Exercise inputs:
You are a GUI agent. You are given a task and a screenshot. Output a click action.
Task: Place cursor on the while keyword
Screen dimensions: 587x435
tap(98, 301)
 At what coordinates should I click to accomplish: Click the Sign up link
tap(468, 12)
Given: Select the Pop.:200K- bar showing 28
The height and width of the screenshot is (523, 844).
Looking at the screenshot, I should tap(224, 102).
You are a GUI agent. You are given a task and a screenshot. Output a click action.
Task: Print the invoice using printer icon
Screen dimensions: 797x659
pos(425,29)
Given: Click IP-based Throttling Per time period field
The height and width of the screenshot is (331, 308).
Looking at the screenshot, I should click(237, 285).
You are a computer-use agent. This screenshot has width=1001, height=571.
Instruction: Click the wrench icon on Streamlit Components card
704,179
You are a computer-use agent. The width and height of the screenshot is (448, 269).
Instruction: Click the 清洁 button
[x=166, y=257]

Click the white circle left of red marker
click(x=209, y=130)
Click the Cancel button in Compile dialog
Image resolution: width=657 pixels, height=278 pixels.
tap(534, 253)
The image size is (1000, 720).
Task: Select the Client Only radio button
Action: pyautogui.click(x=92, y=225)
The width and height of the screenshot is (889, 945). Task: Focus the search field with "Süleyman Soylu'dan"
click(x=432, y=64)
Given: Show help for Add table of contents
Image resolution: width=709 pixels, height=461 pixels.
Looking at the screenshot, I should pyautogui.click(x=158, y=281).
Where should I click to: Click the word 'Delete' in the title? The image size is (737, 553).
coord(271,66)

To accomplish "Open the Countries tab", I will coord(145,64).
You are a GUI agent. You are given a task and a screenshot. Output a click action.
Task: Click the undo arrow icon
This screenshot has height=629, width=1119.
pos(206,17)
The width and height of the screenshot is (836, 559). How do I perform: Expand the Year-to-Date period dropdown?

Written exercise: Please rescale the part of the material that opens with the line containing "I will coord(145,64)." and closes with the last line of the material. Reproduce only those lines, requests included, with every click coordinate in the answers multiplied by 2.2 and rounded to a whole number (halves rounded up), and leave all other numbers unchanged.

Exercise solution:
To accomplish "Open the Countries tab", I will coord(319,141).
You are a GUI agent. You are given a task and a screenshot. Output a click action.
Task: Click the undo arrow icon
This screenshot has height=629, width=1119.
pos(453,37)
The width and height of the screenshot is (836, 559). How do I perform: Expand the Year-to-Date period dropdown?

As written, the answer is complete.